At present neither my partner nor I are working. I was wfh but my contract finished at the end of May. My partner was working as a labourer until this all hit. We live with his 90 year old mother, who would clearly be vulnerable and who we act as carers for, so he left his job just before lockdown started. The rest of his team continued working.
We have savings and do not have huge outgoings such as rent, so we are in the fortunate position of being able to sit things out for a while. But not forever. I have started sending my CV out but obviously there is not much out there at present. My partner could however in theory return. His boss would still take him, although I have no idea how long this possibility would remain open for. He also knows other people around who would probably provide him with work in the future.
My fear is that there is unlikely to be any real social distancing or precautions taken in this kind of work environment. I suspect it would just not be taken seriously. And I also suspect my partner, once there, would just follow suit with the rest of them. He already struggles with the concept of social distancing when we go for walks. He is probably somewhat on the spectrum and doesn't seem to quite get risk management so this would add to it. I sometimes have to remind him to stay far enough away from people, and a couple of times he has stopped to chat to some one he knows and while he has kept a reasonable distance he has implied to them he is only doing it because I am there. I walked past the site yesterday where he would be working and I could see three men very close together on one rung of scaffolding.
We have kind of agreed to sit this out for a while since we can get by for now to see what happens over the coming months, whether there is a second wave and what progress is made in terms of vaccines and treatments. And as I said we have to think about the risk to his mother. At least one of us needs to live with her and there is no way he would move out and not be around her.

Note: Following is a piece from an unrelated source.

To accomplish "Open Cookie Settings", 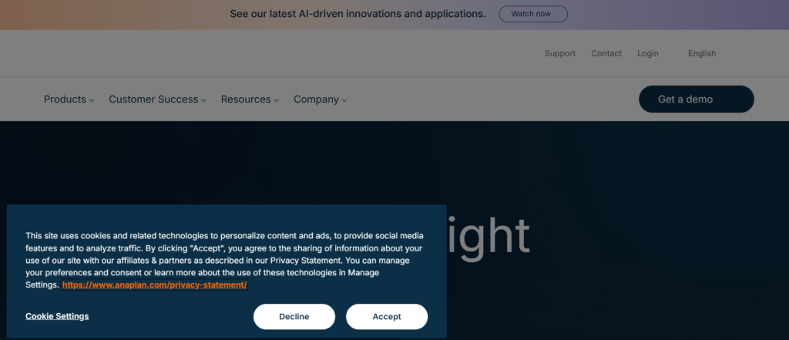I will coord(57,316).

But realistically he can't just not work again forever, even if I find something where I can wfh. We can hope some miraculous development might be here within months, but the likelihood is it won't I guess. But I fear as soon as he goes back there will be a significant chance of him catching it mainly because necessary precautions just will not be taken, either by his workmates or him. Then we will all be at risk. I just basically feel that we are delaying the inevitable. That we are sitting here pretty much safe now, but at some point my partner will have to return to work and then every day will just be spent worrying about when we will all be struck down with it. I'm just terrified about this future, but also angry because I know it could be mainly avoidable if the necessary precautions were taken, but for some reason he is not the type of person to fully take them on board.